NOTE: some of these objects can be reused. For example, filters
can be used whenever a ruleset definition is required. For version, langauge and error objects, filters is superceded by defaults
and/or checks
. defaults
is a list of rules that checks for the existence of the item defined by the value
and supplies the text value to use. So if the pattern in value
is matched, the version is the value of the text
element. checks
is a list of rules used to extract the desired value, ie, the language is the value at the provided XPath location. Both structures can be provided within one of these elements; all matches are returned.
Filters
This contains the array of rules for identifying a specific document or object. These are existence checks except when used the structure is used as part of a checks
object.
filters:
{ors | ands}: # match any one vs. match all
- type: {simple | xpath | complex } # simple for a basic CONTAINS text match, xpath for an existence of item(s) or text check, complex if the ruleset requires another level of filters (see below for details)

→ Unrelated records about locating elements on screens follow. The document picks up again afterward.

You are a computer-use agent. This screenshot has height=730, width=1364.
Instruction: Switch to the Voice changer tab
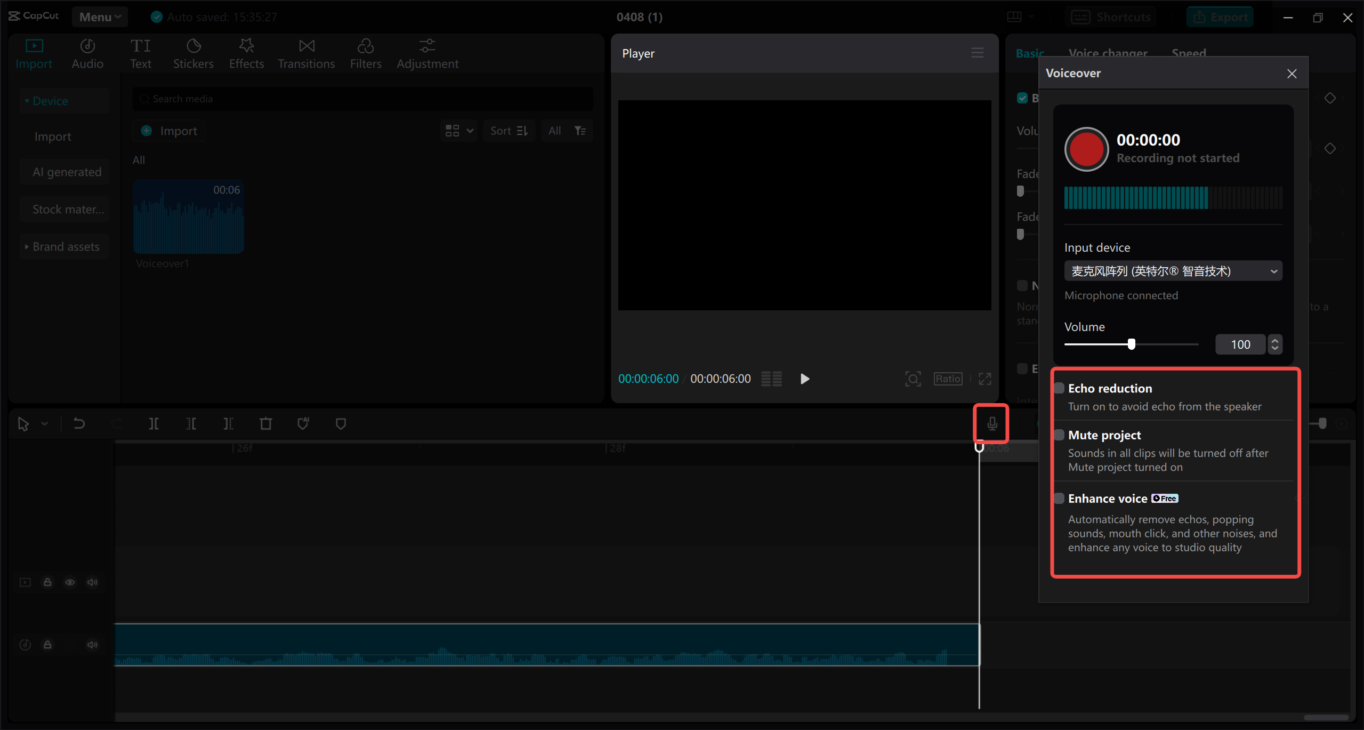pyautogui.click(x=1107, y=53)
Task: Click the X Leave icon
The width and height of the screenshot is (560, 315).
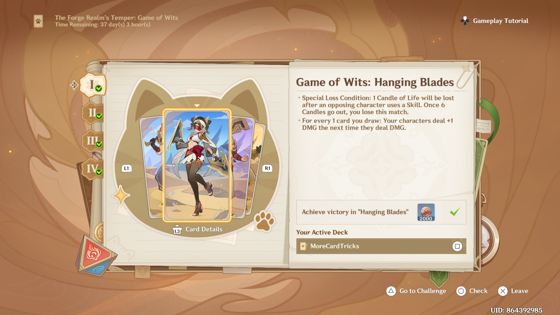Action: (x=503, y=291)
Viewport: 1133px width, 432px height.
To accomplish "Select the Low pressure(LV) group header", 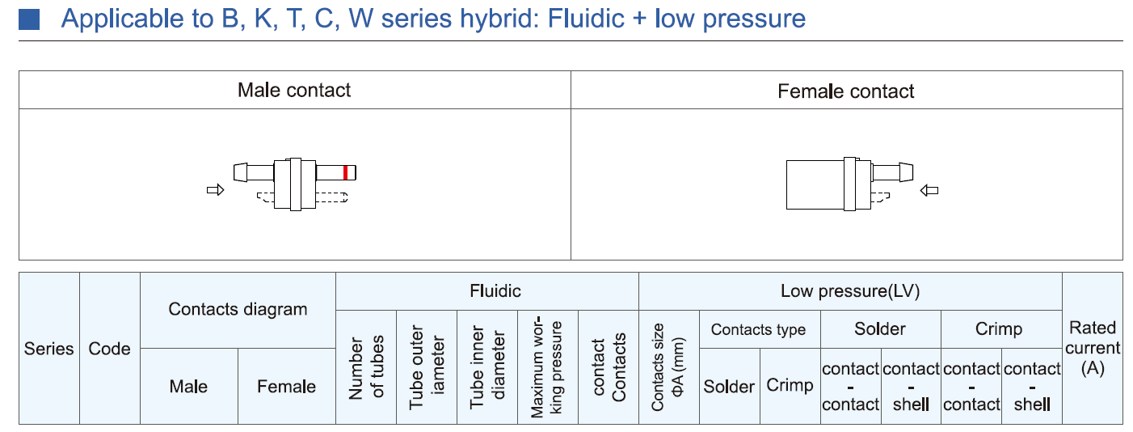I will (x=849, y=290).
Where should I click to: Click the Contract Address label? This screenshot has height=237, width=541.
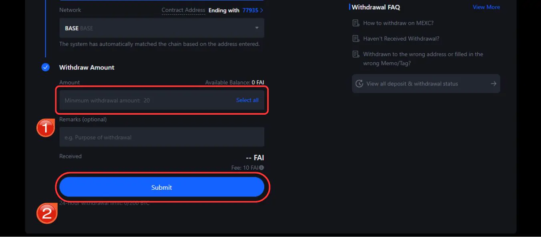pos(183,10)
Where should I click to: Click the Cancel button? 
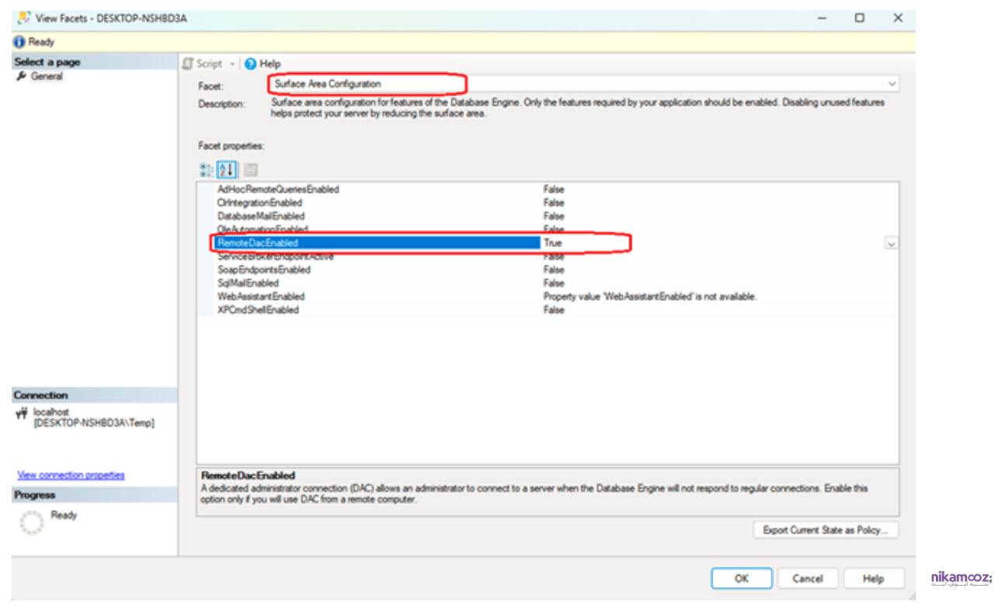point(807,579)
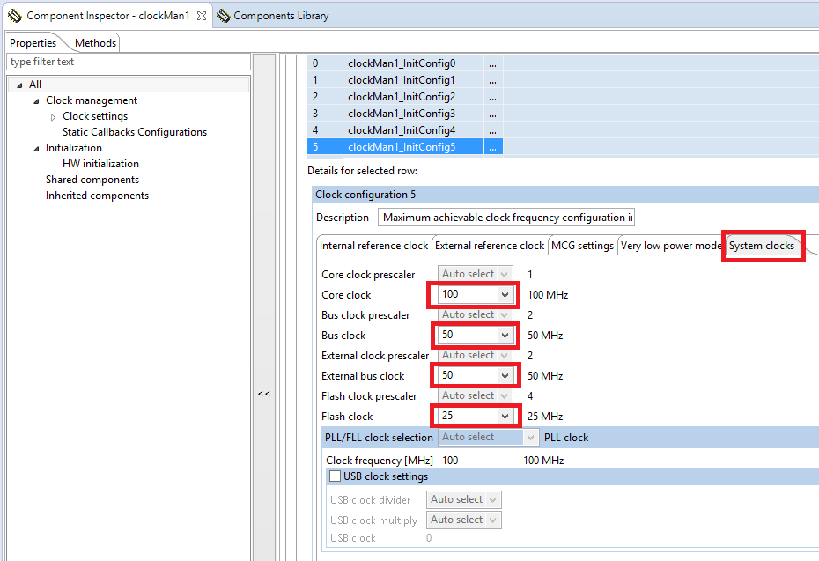Click ellipsis button for clockMan1_InitConfig5
Image resolution: width=819 pixels, height=561 pixels.
click(x=492, y=147)
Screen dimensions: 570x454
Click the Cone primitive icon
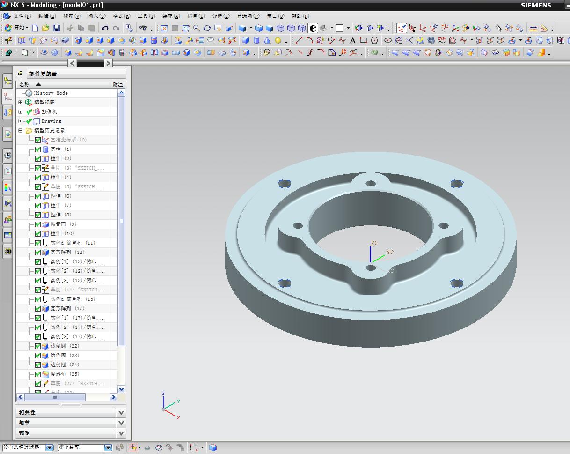tap(267, 41)
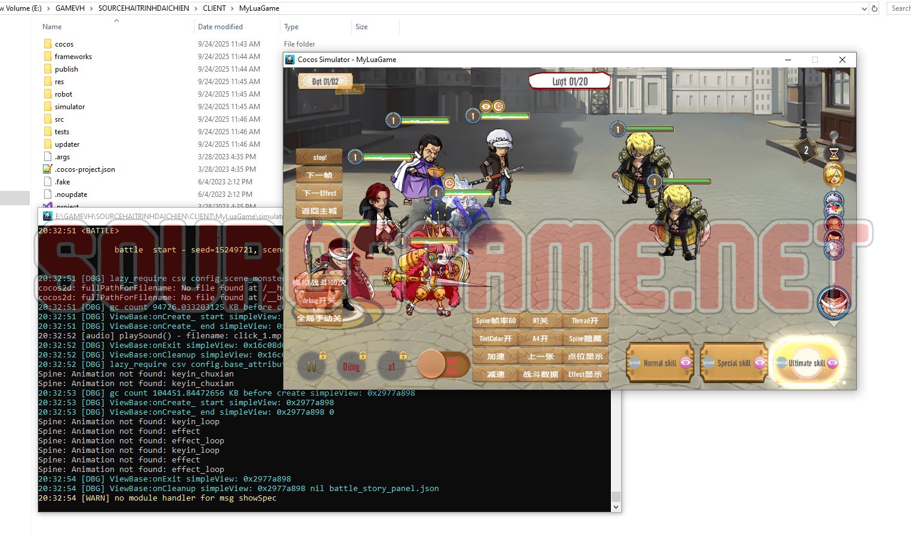The width and height of the screenshot is (911, 537).
Task: Click the pause button in battle controls
Action: (x=311, y=366)
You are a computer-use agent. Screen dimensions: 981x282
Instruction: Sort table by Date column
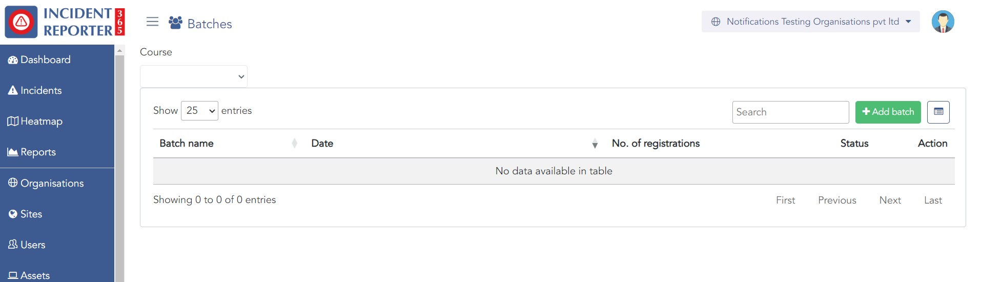(322, 144)
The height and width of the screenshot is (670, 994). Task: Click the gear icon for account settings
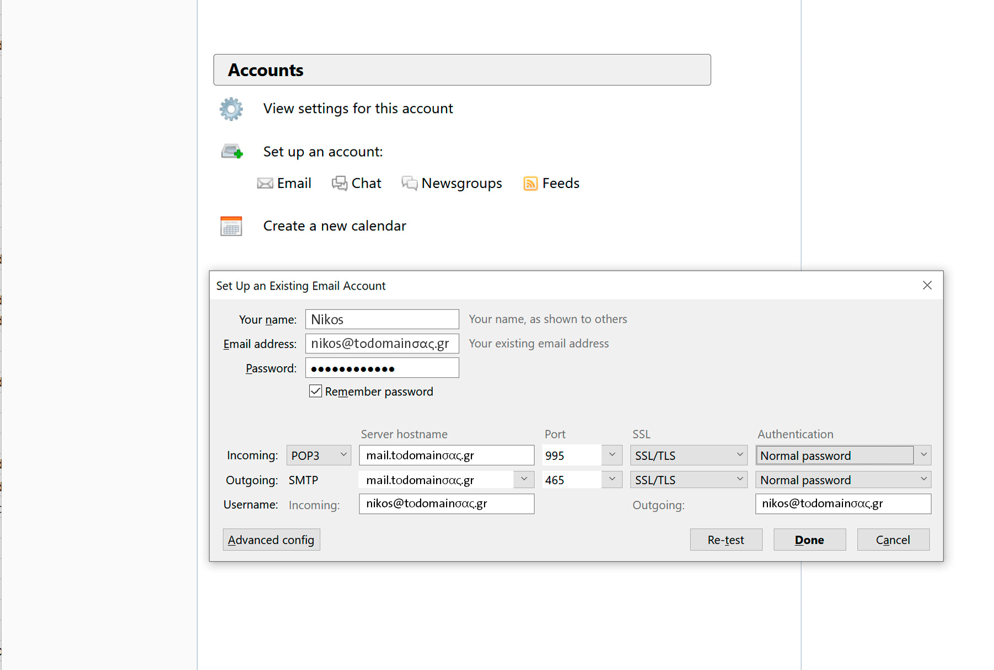tap(231, 109)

object: {content | url} # flag for denoting which text object to use, the document content or the document source URL
value: the string or XPath for the match process
text: # required if (and only if) part of a defaults block
Using complex
A complex filter type handles situations where you need to combine an AND set with an OR set. For example, a document must contain the string 'xmlns="http://example.com/namespace"' and one of any of these strings, 'MetadataID' or 'MetadataVersion' or 'SpatialResolution'. You would include two filter rules, both using the 'complex' type, one for the AND and one for the OR.
- type: complex
operator: {ands | ors} # match one vs. match all
filters: {same filter structure as previously described}
Versions
This object contains the ruleset for identifying the version information.
versions:
checks: {}
defaults: {}
Language
This object contains the ruleset for identifying the langauge of the documnet. In some cases, the response content headers and the language used with the response don't match.
language:
checks: {}
defaults: {}
Errors
This object contains the ruleset for identifying if the document is returning an error message. In some cases, a standard/specification encodes invalid requests or other types of exceptions as valid documents (ie returns 200 - OK) but containing a description of the error. This is useful for identifying improvements to the access client but not for formal characterization of the document.
errors:
checks: {}
defaults: {}
####Bag of Words and Unique Identifier Exclusions
The semproc/corpus
directory contains a set of files that can be used for excluding tokens during the bag of words extraction process. This includes namespace URLs, mimetypes, and known text patterns such as scheme definitions. These files can be updated as necessary; however, the module must be rebuilt before next run.